(Stored dataset items)

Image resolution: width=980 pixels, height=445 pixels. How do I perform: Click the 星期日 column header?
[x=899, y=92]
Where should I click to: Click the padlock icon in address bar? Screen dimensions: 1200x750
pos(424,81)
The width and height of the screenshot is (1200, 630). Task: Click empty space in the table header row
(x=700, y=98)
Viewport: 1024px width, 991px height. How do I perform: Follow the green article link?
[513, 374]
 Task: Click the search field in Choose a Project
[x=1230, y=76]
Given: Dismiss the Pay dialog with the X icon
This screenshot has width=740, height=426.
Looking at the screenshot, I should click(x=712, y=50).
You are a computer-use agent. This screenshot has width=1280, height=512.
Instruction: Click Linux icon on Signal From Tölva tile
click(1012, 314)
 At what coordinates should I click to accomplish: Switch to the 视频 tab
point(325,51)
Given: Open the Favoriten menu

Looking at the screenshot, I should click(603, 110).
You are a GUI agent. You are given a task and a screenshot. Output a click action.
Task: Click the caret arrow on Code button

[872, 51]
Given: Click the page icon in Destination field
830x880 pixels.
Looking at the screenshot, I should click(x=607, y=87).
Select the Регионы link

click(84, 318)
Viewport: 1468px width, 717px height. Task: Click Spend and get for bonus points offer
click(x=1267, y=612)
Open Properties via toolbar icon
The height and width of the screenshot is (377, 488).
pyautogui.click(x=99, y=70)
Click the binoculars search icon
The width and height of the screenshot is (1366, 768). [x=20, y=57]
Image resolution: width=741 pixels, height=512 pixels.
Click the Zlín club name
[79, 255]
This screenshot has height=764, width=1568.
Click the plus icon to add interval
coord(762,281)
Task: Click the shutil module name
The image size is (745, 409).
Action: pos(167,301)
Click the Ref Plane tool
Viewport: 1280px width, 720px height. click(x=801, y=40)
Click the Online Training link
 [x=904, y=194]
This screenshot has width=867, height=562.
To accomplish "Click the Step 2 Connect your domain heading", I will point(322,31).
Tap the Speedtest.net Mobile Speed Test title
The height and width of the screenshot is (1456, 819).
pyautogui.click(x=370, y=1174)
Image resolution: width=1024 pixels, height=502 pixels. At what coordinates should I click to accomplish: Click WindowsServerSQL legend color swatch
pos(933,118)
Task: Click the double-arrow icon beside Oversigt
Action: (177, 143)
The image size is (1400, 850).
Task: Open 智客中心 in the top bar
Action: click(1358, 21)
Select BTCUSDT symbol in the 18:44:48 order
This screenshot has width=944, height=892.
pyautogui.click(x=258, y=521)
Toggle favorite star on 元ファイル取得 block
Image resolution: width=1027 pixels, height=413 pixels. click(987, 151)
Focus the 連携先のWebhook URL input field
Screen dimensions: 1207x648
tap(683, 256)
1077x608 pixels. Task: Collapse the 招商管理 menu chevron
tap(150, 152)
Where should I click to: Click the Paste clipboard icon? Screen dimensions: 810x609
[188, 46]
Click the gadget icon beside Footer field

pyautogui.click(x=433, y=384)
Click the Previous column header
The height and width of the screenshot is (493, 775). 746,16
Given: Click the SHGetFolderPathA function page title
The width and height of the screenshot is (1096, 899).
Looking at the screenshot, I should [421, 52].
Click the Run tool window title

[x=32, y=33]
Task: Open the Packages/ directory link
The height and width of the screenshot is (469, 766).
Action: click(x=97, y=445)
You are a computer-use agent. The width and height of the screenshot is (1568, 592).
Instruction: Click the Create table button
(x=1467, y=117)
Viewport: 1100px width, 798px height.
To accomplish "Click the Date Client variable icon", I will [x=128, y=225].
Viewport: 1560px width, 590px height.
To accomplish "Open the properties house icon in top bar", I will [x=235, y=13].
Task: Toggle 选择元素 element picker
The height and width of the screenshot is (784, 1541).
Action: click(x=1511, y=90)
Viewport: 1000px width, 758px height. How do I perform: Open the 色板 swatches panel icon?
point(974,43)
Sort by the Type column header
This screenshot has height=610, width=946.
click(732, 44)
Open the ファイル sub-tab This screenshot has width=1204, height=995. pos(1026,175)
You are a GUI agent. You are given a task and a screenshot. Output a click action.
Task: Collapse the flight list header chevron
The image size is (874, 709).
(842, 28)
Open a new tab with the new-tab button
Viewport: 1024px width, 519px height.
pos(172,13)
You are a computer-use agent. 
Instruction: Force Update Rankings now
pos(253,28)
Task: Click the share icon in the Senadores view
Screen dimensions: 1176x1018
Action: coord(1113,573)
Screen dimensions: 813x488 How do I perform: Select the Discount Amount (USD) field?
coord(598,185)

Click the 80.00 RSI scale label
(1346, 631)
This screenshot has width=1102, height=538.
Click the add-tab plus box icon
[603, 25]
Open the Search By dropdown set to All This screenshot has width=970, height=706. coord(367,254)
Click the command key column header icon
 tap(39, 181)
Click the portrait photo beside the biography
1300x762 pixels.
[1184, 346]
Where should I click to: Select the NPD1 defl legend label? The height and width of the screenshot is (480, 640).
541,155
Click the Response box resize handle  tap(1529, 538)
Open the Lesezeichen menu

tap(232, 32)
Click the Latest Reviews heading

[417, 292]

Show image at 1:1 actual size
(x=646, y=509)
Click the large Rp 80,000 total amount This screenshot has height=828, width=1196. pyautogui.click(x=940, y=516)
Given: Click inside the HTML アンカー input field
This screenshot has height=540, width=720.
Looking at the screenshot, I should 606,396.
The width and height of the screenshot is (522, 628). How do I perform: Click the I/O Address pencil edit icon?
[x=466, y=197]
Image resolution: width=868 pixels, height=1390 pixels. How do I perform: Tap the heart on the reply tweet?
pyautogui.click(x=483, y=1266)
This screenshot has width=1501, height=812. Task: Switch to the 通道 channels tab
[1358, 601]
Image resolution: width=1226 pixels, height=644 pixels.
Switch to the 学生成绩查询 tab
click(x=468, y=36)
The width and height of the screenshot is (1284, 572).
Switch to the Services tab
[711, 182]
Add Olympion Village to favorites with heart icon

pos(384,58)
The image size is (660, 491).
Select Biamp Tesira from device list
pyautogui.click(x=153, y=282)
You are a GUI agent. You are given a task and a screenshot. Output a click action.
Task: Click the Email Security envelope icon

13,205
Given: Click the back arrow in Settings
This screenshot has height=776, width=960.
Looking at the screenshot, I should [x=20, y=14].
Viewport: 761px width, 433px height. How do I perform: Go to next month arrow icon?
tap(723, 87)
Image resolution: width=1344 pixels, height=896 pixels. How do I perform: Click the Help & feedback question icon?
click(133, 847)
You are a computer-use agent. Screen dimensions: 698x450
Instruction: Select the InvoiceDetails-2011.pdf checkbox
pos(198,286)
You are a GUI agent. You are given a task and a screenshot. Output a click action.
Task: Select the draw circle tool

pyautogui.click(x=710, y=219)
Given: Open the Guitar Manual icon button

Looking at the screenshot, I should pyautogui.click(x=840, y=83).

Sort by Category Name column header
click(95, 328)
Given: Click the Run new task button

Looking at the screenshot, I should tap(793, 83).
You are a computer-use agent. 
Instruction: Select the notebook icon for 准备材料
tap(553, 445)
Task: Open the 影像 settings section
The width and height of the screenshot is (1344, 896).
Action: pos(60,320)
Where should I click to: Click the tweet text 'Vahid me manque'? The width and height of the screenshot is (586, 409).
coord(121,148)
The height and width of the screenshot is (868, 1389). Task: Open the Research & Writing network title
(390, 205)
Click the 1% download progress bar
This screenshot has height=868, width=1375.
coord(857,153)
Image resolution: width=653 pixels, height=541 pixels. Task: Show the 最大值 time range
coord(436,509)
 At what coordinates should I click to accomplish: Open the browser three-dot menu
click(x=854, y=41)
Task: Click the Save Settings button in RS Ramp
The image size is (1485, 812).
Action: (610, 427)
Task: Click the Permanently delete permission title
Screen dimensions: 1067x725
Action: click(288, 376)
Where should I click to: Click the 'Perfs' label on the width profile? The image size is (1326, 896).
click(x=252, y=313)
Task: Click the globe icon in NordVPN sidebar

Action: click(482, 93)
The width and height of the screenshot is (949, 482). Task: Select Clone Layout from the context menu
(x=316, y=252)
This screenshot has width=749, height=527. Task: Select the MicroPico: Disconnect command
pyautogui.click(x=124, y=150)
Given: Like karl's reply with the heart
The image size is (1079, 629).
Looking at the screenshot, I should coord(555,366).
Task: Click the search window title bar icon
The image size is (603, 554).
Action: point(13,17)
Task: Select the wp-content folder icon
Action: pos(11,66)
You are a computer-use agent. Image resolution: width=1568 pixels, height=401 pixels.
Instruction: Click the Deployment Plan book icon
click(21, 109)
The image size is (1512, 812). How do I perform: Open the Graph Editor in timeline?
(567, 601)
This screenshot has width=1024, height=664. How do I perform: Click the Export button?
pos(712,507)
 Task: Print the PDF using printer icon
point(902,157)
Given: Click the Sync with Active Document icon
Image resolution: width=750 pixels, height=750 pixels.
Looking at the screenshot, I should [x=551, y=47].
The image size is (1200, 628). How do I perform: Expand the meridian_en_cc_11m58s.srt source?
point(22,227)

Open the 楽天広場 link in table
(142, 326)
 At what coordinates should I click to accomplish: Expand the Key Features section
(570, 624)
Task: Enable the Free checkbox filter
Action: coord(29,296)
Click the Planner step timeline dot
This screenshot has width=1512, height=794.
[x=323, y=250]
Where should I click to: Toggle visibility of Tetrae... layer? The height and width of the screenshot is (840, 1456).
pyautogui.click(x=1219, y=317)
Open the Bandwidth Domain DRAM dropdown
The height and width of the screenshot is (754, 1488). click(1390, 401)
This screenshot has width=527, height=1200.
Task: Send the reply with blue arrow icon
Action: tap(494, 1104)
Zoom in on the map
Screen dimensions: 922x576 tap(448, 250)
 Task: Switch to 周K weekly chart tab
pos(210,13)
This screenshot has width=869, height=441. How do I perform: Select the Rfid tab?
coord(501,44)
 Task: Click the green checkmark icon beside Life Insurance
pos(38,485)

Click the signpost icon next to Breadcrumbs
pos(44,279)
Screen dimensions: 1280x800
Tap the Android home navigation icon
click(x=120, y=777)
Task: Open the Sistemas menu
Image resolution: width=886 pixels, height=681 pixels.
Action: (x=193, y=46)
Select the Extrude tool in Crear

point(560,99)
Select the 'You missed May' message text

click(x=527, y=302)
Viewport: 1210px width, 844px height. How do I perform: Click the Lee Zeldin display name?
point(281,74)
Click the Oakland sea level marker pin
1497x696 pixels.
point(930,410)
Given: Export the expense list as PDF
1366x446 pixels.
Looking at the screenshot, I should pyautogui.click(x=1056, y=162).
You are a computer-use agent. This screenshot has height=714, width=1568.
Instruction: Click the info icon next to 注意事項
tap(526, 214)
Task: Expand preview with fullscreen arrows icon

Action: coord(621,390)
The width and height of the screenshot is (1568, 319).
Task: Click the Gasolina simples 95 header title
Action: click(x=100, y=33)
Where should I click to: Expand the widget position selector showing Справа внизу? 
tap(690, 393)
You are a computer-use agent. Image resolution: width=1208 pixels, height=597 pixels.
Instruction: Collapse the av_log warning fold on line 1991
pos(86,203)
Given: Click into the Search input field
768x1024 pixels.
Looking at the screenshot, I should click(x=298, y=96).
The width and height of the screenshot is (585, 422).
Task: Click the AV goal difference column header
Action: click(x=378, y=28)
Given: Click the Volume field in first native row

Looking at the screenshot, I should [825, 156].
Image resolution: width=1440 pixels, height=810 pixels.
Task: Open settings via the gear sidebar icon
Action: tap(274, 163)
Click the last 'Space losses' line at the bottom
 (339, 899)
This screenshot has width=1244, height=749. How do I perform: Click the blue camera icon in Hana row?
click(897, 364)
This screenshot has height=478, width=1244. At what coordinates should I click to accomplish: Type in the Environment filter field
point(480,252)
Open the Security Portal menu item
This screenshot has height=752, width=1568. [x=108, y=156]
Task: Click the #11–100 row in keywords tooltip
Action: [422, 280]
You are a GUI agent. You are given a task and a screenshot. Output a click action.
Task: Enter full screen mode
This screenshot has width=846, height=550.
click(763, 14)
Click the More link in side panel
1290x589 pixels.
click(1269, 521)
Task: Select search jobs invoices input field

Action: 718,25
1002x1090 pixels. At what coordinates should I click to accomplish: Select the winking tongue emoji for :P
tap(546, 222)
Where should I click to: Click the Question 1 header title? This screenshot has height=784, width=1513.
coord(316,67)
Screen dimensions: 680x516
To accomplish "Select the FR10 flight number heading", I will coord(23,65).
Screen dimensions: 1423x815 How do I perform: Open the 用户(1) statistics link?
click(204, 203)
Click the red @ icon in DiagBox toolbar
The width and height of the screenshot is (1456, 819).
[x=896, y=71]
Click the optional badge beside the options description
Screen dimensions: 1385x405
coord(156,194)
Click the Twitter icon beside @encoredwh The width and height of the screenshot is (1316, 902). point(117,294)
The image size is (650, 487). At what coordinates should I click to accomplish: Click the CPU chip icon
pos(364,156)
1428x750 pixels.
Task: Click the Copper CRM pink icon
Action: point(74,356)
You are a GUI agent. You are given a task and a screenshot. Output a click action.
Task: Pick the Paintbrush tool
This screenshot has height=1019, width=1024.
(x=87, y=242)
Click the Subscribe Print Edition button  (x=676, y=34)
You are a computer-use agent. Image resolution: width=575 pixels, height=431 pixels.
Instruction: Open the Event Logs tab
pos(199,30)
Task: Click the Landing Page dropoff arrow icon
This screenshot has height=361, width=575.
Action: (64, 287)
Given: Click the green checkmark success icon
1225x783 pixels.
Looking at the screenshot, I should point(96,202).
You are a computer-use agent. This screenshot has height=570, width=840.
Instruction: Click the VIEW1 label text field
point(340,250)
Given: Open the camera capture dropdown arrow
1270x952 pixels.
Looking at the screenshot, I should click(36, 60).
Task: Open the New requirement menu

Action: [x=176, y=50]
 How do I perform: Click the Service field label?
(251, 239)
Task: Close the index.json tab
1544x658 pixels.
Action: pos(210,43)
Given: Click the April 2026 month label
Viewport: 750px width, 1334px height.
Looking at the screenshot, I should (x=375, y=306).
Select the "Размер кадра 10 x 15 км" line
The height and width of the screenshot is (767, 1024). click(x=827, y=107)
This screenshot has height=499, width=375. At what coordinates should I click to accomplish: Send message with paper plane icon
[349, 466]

# [Activity]
The required result is an exact repeat of the records above from the line containing "This screenshot has height=499, width=375." to their final line.

# [Result for this task]
This screenshot has height=499, width=375. At what coordinates should I click to accomplish: Send message with paper plane icon
[349, 466]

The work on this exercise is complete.